§ **Source data**:
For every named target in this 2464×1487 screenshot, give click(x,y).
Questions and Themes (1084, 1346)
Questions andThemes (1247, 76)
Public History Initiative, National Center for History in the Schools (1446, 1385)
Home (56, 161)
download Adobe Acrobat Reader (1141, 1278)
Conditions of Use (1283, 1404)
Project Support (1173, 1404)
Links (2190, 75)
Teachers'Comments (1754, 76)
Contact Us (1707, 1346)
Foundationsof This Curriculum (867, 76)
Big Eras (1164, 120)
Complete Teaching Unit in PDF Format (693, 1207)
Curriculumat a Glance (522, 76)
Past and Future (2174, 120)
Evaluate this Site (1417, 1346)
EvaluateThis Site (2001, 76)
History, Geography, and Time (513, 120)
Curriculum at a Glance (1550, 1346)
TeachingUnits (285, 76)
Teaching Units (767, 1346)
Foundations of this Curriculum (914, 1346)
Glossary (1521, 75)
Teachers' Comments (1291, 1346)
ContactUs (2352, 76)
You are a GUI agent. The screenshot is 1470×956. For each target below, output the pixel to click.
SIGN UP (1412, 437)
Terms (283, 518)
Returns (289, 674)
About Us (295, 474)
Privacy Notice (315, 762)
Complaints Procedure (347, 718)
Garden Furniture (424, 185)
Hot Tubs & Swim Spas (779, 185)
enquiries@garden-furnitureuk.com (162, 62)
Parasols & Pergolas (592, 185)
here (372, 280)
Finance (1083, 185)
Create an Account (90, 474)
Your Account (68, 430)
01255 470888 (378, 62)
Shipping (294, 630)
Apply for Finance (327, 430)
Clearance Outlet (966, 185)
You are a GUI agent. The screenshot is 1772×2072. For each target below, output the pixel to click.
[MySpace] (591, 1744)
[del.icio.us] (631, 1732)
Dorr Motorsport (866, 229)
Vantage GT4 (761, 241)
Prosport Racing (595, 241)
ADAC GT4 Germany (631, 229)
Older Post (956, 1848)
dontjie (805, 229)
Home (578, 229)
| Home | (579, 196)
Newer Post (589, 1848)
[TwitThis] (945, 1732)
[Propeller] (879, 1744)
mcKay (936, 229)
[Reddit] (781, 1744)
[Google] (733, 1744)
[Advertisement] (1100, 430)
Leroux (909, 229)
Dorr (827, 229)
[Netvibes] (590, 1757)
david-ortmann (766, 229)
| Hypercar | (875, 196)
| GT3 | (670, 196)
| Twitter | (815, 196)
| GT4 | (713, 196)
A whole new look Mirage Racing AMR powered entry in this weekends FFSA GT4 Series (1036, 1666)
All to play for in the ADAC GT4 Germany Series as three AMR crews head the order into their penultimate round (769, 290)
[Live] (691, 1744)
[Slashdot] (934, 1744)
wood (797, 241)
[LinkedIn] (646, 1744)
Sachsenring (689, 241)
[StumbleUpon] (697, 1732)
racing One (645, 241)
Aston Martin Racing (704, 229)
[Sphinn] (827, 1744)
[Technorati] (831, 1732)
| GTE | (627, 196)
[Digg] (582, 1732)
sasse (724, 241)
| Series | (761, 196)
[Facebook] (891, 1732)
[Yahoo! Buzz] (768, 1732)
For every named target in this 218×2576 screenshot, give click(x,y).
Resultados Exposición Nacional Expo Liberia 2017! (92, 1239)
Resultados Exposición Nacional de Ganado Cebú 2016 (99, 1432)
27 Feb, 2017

§ **Exercise instructions**:
Determine how many lines of this listing contain "Exposición", and give only the number.

§ **Exercise response**:
2